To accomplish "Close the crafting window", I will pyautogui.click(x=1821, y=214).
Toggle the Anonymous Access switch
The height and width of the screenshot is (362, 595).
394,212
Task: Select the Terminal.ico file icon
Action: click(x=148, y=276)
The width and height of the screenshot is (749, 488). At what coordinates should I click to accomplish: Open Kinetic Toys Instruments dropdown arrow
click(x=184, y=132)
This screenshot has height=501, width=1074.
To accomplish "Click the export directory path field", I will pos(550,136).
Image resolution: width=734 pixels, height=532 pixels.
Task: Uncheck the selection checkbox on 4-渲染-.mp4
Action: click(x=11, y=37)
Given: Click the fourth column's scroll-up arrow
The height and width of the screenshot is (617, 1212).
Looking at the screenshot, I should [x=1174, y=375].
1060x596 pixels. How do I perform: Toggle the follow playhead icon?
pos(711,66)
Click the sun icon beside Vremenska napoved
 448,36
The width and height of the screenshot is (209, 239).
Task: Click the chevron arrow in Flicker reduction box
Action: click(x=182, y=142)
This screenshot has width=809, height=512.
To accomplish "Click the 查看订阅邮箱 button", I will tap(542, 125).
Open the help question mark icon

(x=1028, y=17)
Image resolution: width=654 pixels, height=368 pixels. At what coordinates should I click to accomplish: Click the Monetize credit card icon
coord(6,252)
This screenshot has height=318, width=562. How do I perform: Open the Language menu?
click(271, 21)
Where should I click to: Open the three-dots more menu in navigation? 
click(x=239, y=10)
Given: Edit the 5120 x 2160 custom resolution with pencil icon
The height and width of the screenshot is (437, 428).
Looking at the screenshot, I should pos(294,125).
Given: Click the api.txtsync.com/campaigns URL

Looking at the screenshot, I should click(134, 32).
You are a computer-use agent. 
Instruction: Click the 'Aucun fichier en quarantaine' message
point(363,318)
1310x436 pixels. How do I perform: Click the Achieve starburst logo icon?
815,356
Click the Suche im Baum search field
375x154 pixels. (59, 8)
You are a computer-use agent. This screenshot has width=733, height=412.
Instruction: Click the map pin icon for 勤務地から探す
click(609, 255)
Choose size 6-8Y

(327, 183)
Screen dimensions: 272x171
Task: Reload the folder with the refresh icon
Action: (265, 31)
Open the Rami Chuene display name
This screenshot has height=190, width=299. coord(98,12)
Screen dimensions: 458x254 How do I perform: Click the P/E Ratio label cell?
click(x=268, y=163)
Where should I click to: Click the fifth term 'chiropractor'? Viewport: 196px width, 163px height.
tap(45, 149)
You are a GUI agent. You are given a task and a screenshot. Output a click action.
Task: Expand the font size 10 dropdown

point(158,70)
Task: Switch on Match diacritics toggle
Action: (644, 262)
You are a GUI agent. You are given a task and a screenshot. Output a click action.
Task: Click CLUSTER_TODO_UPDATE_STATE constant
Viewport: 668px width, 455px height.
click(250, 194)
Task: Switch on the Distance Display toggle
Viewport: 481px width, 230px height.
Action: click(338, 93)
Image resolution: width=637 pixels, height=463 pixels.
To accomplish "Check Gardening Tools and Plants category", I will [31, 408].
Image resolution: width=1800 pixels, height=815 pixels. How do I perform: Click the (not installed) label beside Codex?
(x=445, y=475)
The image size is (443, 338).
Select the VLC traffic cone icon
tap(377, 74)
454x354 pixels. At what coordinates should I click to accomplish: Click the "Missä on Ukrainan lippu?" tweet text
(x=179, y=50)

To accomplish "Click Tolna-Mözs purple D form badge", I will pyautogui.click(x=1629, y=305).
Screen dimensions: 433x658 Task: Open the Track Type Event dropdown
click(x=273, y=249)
-*-
_Work instruction_
Please copy out every line shown above, exactly.

_Exercise answer_
To accomplish "Close the crafting window", I will pyautogui.click(x=1821, y=214).
Toggle the Anonymous Access switch
The height and width of the screenshot is (362, 595).
394,212
Task: Select the Terminal.ico file icon
Action: click(x=148, y=276)
The width and height of the screenshot is (749, 488). At what coordinates should I click to accomplish: Open Kinetic Toys Instruments dropdown arrow
click(x=184, y=132)
This screenshot has height=501, width=1074.
To accomplish "Click the export directory path field", I will pos(550,136).
Image resolution: width=734 pixels, height=532 pixels.
Task: Uncheck the selection checkbox on 4-渲染-.mp4
Action: click(x=11, y=37)
Given: Click the fourth column's scroll-up arrow
The height and width of the screenshot is (617, 1212).
Looking at the screenshot, I should [x=1174, y=375].
1060x596 pixels. How do I perform: Toggle the follow playhead icon?
pos(711,66)
Click the sun icon beside Vremenska napoved
 448,36
The width and height of the screenshot is (209, 239).
Task: Click the chevron arrow in Flicker reduction box
Action: click(x=182, y=142)
This screenshot has width=809, height=512.
To accomplish "Click the 查看订阅邮箱 button", I will tap(542, 125).
Open the help question mark icon

(x=1028, y=17)
Image resolution: width=654 pixels, height=368 pixels. At what coordinates should I click to accomplish: Click the Monetize credit card icon
coord(6,252)
This screenshot has height=318, width=562. How do I perform: Open the Language menu?
click(271, 21)
Where should I click to: Open the three-dots more menu in navigation? 
click(x=239, y=10)
Given: Edit the 5120 x 2160 custom resolution with pencil icon
The height and width of the screenshot is (437, 428).
Looking at the screenshot, I should pos(294,125).
Given: Click the api.txtsync.com/campaigns URL

Looking at the screenshot, I should click(134, 32).
You are a computer-use agent. 
Instruction: Click the 'Aucun fichier en quarantaine' message
point(363,318)
1310x436 pixels. How do I perform: Click the Achieve starburst logo icon?
815,356
Click the Suche im Baum search field
375x154 pixels. (59, 8)
You are a computer-use agent. This screenshot has width=733, height=412.
Instruction: Click the map pin icon for 勤務地から探す
click(609, 255)
Choose size 6-8Y

(327, 183)
Screen dimensions: 272x171
Task: Reload the folder with the refresh icon
Action: (265, 31)
Open the Rami Chuene display name
This screenshot has height=190, width=299. coord(98,12)
Screen dimensions: 458x254 How do I perform: Click the P/E Ratio label cell?
click(x=268, y=163)
Where should I click to: Click the fifth term 'chiropractor'? Viewport: 196px width, 163px height.
tap(45, 149)
You are a GUI agent. You are given a task and a screenshot. Output a click action.
Task: Expand the font size 10 dropdown

point(158,70)
Task: Switch on Match diacritics toggle
Action: (644, 262)
You are a GUI agent. You are given a task and a screenshot. Output a click action.
Task: Click CLUSTER_TODO_UPDATE_STATE constant
Viewport: 668px width, 455px height.
click(250, 194)
Task: Switch on the Distance Display toggle
Viewport: 481px width, 230px height.
Action: click(338, 93)
Image resolution: width=637 pixels, height=463 pixels.
To accomplish "Check Gardening Tools and Plants category", I will [31, 408].
Image resolution: width=1800 pixels, height=815 pixels. How do I perform: Click the (not installed) label beside Codex?
(x=445, y=475)
The image size is (443, 338).
Select the VLC traffic cone icon
tap(377, 74)
454x354 pixels. At what coordinates should I click to accomplish: Click the "Missä on Ukrainan lippu?" tweet text
(x=179, y=50)

To accomplish "Click Tolna-Mözs purple D form badge", I will pyautogui.click(x=1629, y=305).
Screen dimensions: 433x658 Task: Open the Track Type Event dropdown
click(x=273, y=249)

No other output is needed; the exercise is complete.